Chapter 7 bankruptcy offers individuals overwhelmed by debt a way to eliminate what they owe and get a fresh start. However, approval is not guaranteed. Certain mistakes or eligibility issues can result in a denial or dismissal of the case.
While most Chapter 7 filings lead to a successful discharge of debt, the process involves strict requirements and legal steps. Even small errors can delay or prevent your case from moving forward. Understanding the possible obstacles can help you avoid common setbacks.
Factors that could lead to denial
Several key factors can cause a Chapter 7 bankruptcy case to be denied. These include both procedural missteps and issues related to eligibility:
- Improper filing: Mistakes in paperwork, failure to meet eligibility criteria or previously dismissed bankruptcy cases within the last 180 days can result in dismissal.
- Filing too soon: If you have received a Chapter 7 discharge in the past eight years or a Chapter 13 discharge in the past six years, you may not qualify to file again.
- Failing the means test: If your income is too high, or if your financial records show that you can repay your debts, you may not qualify for Chapter 7. This test compares your income and expenses to determine eligibility.
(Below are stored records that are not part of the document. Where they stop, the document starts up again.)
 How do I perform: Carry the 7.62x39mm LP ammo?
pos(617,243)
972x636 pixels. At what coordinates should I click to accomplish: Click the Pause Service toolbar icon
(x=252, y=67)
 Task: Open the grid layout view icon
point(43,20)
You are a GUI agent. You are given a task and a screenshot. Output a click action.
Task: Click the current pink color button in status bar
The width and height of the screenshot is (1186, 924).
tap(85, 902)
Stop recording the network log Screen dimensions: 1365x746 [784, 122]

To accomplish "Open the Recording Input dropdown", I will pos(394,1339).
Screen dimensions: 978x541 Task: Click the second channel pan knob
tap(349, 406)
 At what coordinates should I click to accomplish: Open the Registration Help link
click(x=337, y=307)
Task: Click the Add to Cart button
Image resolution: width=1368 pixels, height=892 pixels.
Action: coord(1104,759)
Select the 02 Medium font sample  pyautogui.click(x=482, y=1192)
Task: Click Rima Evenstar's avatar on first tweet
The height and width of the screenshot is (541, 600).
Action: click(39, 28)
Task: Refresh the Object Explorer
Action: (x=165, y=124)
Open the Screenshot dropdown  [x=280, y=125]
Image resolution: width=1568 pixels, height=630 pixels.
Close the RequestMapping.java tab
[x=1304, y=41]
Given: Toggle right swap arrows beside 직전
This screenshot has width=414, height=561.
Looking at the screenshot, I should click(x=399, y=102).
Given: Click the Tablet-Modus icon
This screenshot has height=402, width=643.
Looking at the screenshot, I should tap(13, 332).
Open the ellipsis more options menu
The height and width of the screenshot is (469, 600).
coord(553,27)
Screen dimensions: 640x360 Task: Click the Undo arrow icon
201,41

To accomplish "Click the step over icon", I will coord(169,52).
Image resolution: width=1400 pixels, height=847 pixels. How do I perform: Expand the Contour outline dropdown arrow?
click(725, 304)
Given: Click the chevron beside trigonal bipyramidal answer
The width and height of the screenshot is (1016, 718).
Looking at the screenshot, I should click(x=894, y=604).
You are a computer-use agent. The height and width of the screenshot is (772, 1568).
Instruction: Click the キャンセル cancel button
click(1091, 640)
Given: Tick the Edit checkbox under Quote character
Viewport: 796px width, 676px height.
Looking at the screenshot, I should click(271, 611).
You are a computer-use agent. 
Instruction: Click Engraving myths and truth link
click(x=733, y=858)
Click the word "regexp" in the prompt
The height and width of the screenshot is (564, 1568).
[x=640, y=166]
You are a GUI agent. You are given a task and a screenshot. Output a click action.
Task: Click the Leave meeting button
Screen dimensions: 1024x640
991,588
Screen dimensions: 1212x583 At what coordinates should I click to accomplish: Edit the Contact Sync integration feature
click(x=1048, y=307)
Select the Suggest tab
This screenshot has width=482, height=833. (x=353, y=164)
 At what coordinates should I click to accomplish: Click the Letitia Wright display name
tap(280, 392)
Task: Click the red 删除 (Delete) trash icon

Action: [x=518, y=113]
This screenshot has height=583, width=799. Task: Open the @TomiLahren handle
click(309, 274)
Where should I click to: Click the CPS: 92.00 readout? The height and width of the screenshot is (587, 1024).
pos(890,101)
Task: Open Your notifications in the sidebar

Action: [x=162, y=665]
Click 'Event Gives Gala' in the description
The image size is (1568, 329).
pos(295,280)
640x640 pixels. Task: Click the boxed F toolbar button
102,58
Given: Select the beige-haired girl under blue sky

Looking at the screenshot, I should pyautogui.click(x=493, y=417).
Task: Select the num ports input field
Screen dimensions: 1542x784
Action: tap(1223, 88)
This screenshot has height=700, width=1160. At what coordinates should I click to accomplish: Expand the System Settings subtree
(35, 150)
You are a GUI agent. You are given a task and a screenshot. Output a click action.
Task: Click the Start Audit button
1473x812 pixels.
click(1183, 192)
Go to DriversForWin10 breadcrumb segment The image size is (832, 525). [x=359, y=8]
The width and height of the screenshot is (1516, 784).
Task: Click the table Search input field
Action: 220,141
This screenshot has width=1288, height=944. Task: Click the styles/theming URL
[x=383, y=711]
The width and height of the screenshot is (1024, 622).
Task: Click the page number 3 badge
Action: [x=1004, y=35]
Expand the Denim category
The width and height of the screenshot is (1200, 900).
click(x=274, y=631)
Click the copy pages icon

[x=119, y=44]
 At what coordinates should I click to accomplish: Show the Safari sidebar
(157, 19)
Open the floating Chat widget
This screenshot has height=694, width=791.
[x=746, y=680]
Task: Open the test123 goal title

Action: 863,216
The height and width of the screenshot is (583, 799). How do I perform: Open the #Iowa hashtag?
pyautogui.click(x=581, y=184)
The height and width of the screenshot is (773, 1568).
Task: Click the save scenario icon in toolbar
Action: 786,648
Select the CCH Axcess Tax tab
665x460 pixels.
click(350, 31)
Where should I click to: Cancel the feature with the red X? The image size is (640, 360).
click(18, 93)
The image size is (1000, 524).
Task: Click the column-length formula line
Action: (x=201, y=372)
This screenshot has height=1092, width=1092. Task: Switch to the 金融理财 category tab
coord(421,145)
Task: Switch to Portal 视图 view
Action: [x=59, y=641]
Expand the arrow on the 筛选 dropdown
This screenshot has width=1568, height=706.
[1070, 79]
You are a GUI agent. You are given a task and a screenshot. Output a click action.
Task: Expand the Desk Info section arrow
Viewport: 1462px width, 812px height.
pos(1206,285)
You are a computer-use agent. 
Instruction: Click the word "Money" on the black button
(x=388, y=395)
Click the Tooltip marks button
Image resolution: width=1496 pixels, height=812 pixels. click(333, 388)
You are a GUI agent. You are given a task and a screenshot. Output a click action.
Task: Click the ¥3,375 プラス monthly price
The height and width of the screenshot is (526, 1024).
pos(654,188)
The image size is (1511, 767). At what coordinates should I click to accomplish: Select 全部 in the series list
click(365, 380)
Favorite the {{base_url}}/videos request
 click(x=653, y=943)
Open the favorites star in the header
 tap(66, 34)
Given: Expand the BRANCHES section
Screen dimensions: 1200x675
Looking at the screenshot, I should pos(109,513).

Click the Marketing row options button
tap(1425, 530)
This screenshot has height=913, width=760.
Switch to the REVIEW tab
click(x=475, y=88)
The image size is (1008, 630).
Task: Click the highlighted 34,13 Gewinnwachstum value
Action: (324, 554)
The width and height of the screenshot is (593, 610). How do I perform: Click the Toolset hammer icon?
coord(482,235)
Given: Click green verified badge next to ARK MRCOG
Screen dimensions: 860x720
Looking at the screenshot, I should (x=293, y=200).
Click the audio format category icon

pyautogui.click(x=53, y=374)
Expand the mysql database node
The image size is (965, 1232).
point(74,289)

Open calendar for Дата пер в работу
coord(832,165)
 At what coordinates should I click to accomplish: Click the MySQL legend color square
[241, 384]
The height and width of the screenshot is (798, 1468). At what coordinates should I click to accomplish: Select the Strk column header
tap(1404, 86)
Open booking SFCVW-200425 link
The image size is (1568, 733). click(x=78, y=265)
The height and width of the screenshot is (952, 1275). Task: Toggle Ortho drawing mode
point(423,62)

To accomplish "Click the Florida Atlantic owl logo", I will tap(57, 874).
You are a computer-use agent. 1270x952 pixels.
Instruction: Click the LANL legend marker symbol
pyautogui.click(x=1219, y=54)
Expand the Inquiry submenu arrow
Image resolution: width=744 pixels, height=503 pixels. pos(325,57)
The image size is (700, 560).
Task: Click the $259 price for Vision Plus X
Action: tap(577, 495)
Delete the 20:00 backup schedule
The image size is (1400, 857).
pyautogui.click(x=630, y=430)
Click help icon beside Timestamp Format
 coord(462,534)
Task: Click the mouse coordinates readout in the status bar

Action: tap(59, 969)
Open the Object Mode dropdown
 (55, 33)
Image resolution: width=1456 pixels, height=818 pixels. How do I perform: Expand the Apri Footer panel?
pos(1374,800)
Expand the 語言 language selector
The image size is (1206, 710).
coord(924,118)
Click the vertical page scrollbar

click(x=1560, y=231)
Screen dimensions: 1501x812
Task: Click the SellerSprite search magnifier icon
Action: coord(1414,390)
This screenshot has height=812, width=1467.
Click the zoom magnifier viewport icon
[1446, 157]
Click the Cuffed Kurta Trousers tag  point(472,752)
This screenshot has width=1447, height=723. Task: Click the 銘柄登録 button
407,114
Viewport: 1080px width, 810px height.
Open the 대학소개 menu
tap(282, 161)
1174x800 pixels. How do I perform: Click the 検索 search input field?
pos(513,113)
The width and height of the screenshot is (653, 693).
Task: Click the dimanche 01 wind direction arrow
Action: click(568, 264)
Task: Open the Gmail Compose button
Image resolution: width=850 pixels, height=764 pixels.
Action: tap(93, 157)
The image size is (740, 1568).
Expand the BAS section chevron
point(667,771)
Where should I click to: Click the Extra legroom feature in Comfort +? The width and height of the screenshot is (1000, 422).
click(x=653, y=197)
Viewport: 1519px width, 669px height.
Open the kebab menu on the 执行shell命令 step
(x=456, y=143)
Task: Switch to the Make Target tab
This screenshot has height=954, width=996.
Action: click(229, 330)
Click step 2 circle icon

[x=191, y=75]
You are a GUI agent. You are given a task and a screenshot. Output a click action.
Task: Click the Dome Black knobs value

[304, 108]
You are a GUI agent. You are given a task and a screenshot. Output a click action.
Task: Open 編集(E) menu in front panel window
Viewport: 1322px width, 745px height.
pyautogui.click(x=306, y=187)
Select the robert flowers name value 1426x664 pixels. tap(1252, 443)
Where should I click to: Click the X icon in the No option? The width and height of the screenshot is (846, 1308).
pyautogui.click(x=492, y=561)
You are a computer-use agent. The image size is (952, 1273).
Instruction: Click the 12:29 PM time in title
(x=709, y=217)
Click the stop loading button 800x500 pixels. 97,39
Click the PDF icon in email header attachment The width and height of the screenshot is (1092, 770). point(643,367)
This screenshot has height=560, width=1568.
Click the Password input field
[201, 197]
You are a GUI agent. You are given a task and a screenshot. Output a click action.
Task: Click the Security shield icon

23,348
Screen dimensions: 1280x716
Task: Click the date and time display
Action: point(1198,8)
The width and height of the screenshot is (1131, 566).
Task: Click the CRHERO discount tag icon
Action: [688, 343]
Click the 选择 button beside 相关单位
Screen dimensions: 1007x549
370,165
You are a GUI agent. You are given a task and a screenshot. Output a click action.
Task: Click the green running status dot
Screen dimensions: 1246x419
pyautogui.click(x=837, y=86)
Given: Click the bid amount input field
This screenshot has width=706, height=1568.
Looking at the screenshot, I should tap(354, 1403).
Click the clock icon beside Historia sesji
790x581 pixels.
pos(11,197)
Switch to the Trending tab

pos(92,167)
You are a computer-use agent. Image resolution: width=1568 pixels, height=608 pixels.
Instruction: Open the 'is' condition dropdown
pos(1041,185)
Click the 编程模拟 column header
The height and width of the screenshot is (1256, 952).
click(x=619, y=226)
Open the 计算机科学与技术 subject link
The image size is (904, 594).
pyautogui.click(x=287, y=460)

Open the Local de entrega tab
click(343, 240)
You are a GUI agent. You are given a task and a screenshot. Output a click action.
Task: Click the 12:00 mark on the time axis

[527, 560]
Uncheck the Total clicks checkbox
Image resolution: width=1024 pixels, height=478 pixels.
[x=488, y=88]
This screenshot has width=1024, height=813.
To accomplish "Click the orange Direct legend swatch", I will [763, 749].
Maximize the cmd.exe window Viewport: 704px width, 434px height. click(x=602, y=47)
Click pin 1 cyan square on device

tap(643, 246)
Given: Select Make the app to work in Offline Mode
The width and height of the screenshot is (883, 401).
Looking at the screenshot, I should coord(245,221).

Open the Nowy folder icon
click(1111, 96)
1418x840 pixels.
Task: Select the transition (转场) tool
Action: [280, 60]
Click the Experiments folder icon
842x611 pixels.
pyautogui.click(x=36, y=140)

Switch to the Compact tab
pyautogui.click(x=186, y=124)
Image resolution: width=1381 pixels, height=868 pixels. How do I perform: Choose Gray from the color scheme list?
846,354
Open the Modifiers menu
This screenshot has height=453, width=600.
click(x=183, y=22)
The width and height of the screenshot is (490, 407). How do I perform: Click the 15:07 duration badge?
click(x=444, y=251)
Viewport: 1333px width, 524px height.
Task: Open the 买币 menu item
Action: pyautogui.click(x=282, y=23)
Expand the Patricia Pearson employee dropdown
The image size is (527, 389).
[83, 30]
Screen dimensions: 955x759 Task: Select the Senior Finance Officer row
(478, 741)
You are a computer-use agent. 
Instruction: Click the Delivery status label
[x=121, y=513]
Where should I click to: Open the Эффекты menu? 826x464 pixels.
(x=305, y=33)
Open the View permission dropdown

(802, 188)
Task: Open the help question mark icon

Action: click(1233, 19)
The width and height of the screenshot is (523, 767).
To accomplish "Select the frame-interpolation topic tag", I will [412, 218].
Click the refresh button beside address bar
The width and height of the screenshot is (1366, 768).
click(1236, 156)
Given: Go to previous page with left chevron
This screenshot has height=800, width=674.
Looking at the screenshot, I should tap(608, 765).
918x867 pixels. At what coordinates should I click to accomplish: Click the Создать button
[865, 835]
- Unpaid court fees: Bankruptcy involves fees that must be paid on time. Failing to pay or missing installment deadlines can stop your case from progressing.
- Dishonesty or fraud: Attempting to hide assets, making false statements or withholding financial information can lead to dismissal and possible legal penalties.
- Missing credit counseling: You must complete approved credit counseling before filing and a debtor education course before discharge. Failing to do so can result in denial.
Chapter 7 bankruptcy is meant for individuals who need relief from unmanageable debt, but it comes with responsibilities. Any failure to meet court requirements can lead to denial. Seeking legal guidance early in the process can help ensure your case is complete, accurate and filed properly.